Time frame: Baseline and day 42
Change from Baseline in Anxiety at day 42
measured using the scale named "Self-rating Anxiety Scale(SAS)". SAS scale includes 20 items. If it is a positive scoring question, it will be rated as rough score 1, 2, 3 and 4 in turn; Reverse scoring questions (those with \* sign) will be rated as 4, 3, 2, 1 points. Add the scores of 20 items to get the rough score (x). Multiply the rough score by 1.25 and take the integer part to get the standard score (y). According to the results of the Chinese norm, the cut-off value of SAS standard deviation is 50 points, of which 50 \~ 59 points are mild anxiety, 60 \~ 69 points are moderate anxiety, and more than 70 points are severe anxiety.
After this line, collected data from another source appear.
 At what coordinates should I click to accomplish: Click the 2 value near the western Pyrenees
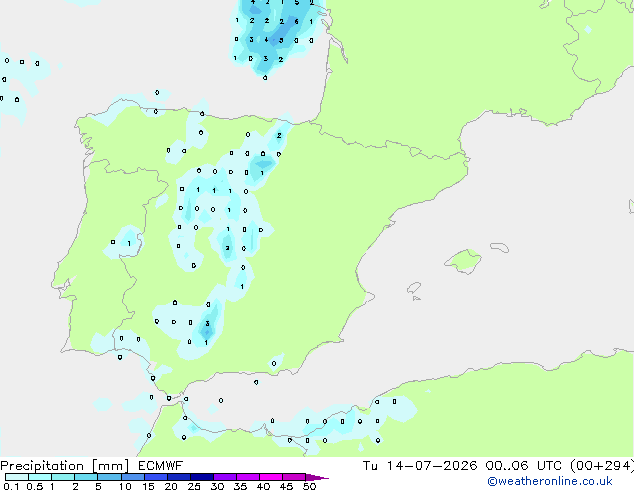279,135
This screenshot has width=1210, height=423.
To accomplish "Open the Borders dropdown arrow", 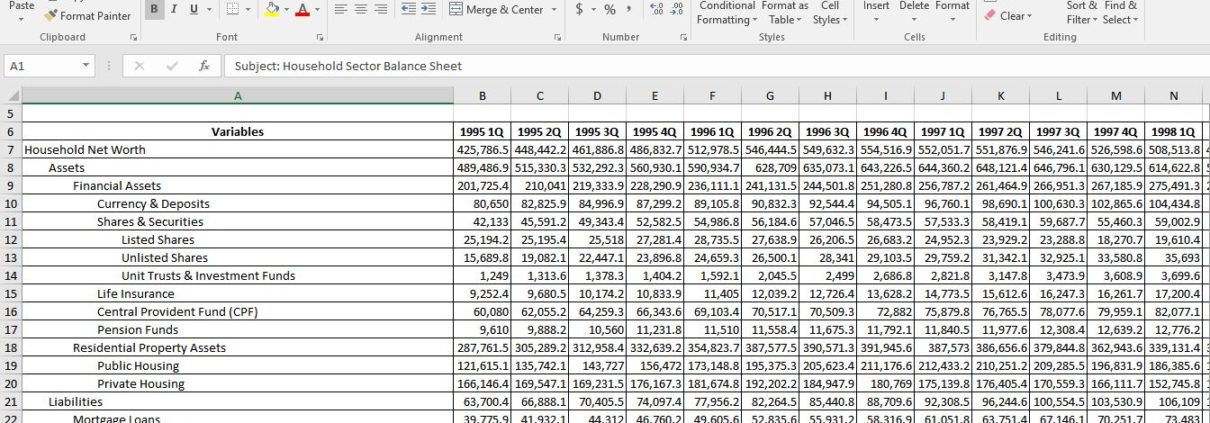I will pyautogui.click(x=249, y=10).
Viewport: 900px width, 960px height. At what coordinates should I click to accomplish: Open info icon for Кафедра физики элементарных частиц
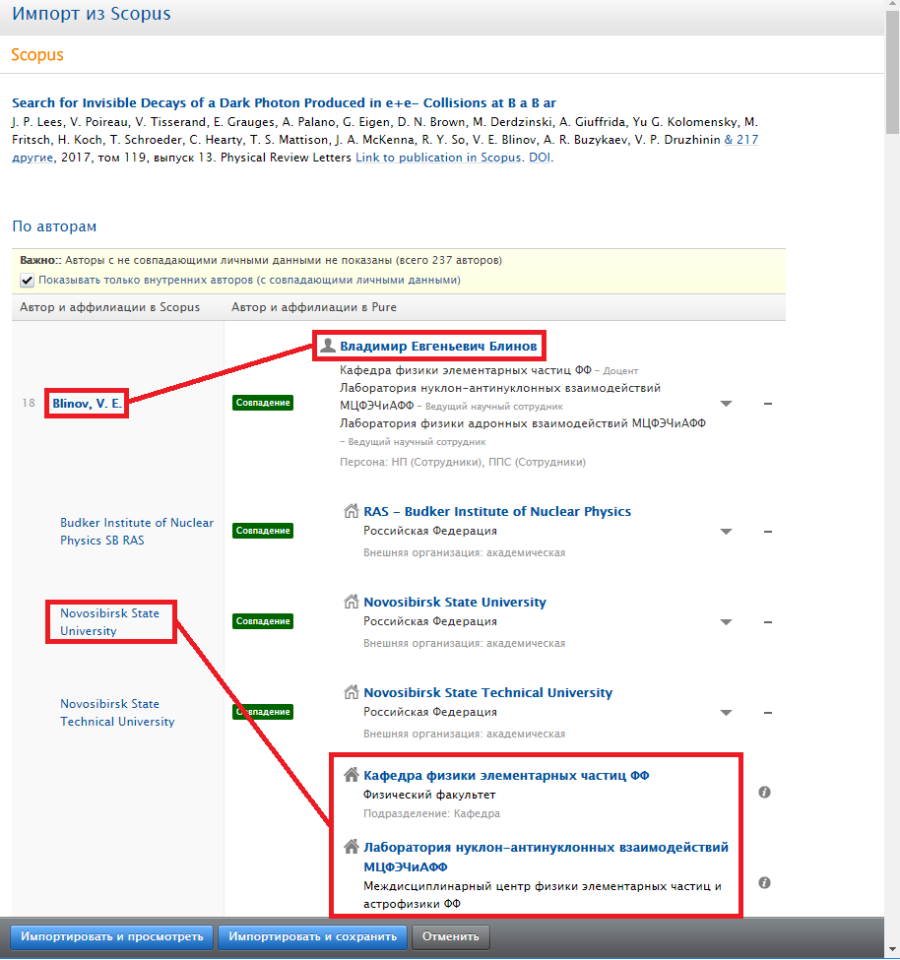pos(764,792)
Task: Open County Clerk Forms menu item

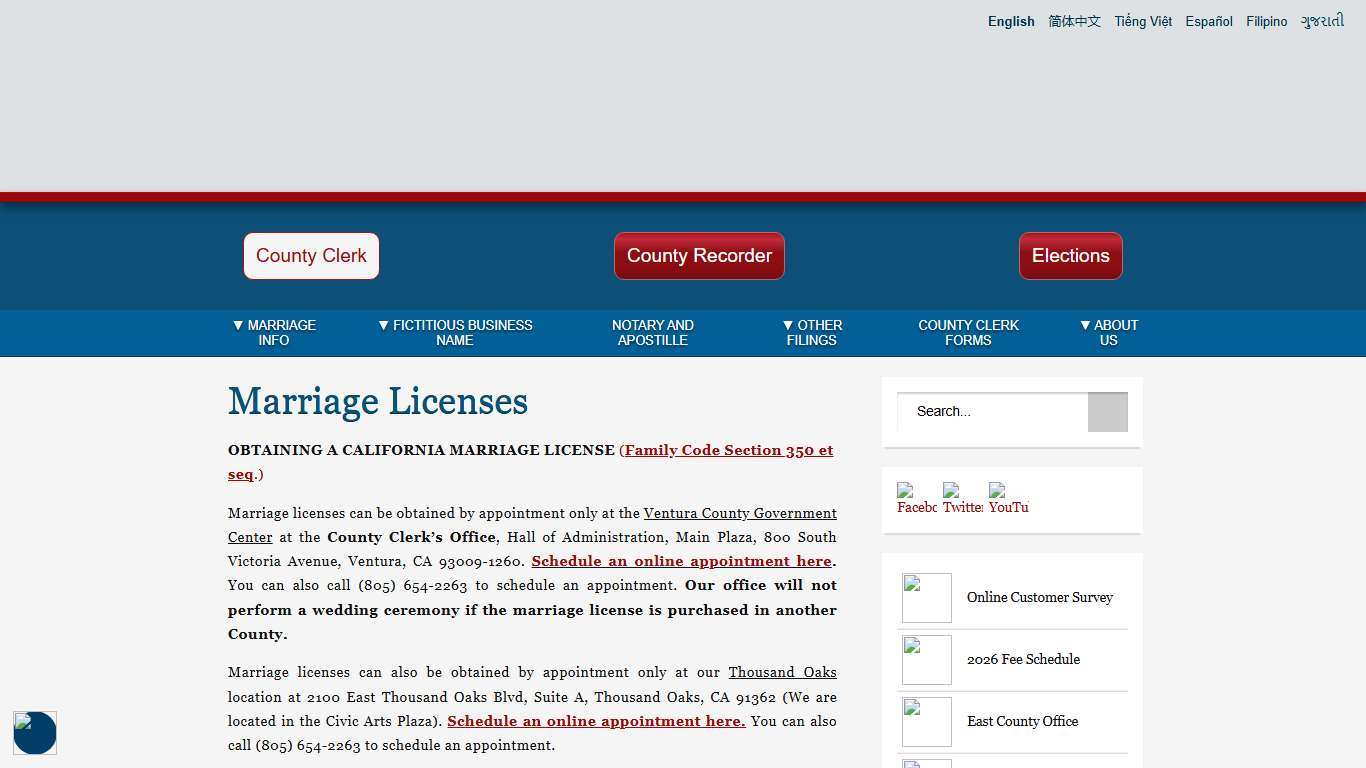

Time frame: Baseline and day 42
Change from Baseline in Depression at day 42
measured using the scale named "Self-rating Depression Scale(SDS)". SDS scale includes 20 items and 10 positive scoring questions, which are rated as rough scores of 1, 2, 3 and 4 in turn; 10 reverse scoring questions (those with \* sign) will be rated as 4, 3, 2, 1 points. Add the scores of 20 items to get the rough score (x). Multiply the rough score by 1.25 and take the integer part to get the standard score (y). According to the results of the Chinese norm, the cut-off value of SDS standard score is 53 points, of which 53-62 points are mild depression, 63-72 points are moderate depression, and more than 73 points are severe depression.
Time frame: Baseline and day 42
Change from Baseline in Stigma at day 42
measured using the scale named "Stigma Scale for Chronic Illness 8-item version(SSCI-8items)". The scale is developed on the basis of the 24 item stigma scale for chronic illness (SSCI), with a total of 8 items, of which 3 items are from internal shame, 5 items are from external shame, and all items are positive. The five options of the scale are: No, little, sometimes, often, always, and assigned 1, 2, 3, 4, and 5 points respectively, with a total score of 8 to 40 points. The higher the score, the higher the level of shame.